Please output every entry below precisely as written.

Stored data entries:
----------------------------------------

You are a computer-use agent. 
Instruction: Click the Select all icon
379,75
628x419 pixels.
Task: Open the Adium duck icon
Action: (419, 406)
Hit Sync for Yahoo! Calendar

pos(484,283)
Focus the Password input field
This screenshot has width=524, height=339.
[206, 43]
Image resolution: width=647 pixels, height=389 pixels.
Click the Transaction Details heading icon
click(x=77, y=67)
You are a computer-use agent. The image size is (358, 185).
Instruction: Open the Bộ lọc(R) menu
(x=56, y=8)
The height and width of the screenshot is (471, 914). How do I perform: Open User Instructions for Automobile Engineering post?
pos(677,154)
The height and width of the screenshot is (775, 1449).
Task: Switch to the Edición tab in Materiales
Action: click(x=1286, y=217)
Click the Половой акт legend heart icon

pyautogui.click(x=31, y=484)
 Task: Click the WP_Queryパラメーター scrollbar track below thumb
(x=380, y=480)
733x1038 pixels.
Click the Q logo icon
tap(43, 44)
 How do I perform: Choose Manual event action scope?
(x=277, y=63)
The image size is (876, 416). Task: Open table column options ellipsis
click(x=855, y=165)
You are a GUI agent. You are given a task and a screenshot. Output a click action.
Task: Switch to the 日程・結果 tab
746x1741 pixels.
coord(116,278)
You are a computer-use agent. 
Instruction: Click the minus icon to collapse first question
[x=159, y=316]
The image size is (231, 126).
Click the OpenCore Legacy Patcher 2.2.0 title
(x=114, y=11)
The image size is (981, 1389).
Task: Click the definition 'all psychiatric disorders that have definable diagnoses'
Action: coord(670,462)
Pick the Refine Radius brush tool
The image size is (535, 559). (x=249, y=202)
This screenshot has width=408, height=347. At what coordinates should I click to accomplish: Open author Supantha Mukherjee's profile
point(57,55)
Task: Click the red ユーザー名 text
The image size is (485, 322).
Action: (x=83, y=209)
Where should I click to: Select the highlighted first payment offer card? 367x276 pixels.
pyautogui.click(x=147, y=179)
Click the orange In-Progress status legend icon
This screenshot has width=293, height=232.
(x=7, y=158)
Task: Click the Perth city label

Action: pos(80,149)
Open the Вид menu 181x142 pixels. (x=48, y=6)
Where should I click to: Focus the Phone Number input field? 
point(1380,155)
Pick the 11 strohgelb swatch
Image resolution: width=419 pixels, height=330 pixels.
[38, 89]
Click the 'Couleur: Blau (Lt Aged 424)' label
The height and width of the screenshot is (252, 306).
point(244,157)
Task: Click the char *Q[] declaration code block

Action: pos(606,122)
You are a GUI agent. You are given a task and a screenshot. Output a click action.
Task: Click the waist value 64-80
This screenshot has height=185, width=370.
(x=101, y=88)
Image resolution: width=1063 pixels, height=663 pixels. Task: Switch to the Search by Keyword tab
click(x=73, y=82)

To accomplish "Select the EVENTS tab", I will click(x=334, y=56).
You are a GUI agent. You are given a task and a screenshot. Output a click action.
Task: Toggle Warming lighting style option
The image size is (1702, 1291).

----------------------------------------

- _SOLUTION TO THIS TASK_:
You are a computer-use agent. 
Instruction: Click the Select all icon
379,75
628x419 pixels.
Task: Open the Adium duck icon
Action: (419, 406)
Hit Sync for Yahoo! Calendar

pos(484,283)
Focus the Password input field
This screenshot has width=524, height=339.
[206, 43]
Image resolution: width=647 pixels, height=389 pixels.
Click the Transaction Details heading icon
click(x=77, y=67)
You are a computer-use agent. The image size is (358, 185).
Instruction: Open the Bộ lọc(R) menu
(x=56, y=8)
The height and width of the screenshot is (471, 914). How do I perform: Open User Instructions for Automobile Engineering post?
pos(677,154)
The height and width of the screenshot is (775, 1449).
Task: Switch to the Edición tab in Materiales
Action: click(x=1286, y=217)
Click the Половой акт legend heart icon

pyautogui.click(x=31, y=484)
 Task: Click the WP_Queryパラメーター scrollbar track below thumb
(x=380, y=480)
733x1038 pixels.
Click the Q logo icon
tap(43, 44)
 How do I perform: Choose Manual event action scope?
(x=277, y=63)
The image size is (876, 416). Task: Open table column options ellipsis
click(x=855, y=165)
You are a GUI agent. You are given a task and a screenshot. Output a click action.
Task: Switch to the 日程・結果 tab
746x1741 pixels.
coord(116,278)
You are a computer-use agent. 
Instruction: Click the minus icon to collapse first question
[x=159, y=316]
The image size is (231, 126).
Click the OpenCore Legacy Patcher 2.2.0 title
(x=114, y=11)
The image size is (981, 1389).
Task: Click the definition 'all psychiatric disorders that have definable diagnoses'
Action: coord(670,462)
Pick the Refine Radius brush tool
The image size is (535, 559). (x=249, y=202)
This screenshot has width=408, height=347. At what coordinates should I click to accomplish: Open author Supantha Mukherjee's profile
point(57,55)
Task: Click the red ユーザー名 text
The image size is (485, 322).
Action: (x=83, y=209)
Where should I click to: Select the highlighted first payment offer card? 367x276 pixels.
pyautogui.click(x=147, y=179)
Click the orange In-Progress status legend icon
This screenshot has width=293, height=232.
(x=7, y=158)
Task: Click the Perth city label

Action: pos(80,149)
Open the Вид menu 181x142 pixels. (x=48, y=6)
Where should I click to: Focus the Phone Number input field? 
point(1380,155)
Pick the 11 strohgelb swatch
Image resolution: width=419 pixels, height=330 pixels.
[38, 89]
Click the 'Couleur: Blau (Lt Aged 424)' label
The height and width of the screenshot is (252, 306).
point(244,157)
Task: Click the char *Q[] declaration code block

Action: pos(606,122)
You are a GUI agent. You are given a task and a screenshot. Output a click action.
Task: Click the waist value 64-80
This screenshot has height=185, width=370.
(x=101, y=88)
Image resolution: width=1063 pixels, height=663 pixels. Task: Switch to the Search by Keyword tab
click(x=73, y=82)

To accomplish "Select the EVENTS tab", I will click(x=334, y=56).
You are a GUI agent. You are given a task and a screenshot. Output a click action.
Task: Toggle Warming lighting style option
The image size is (1702, 1291).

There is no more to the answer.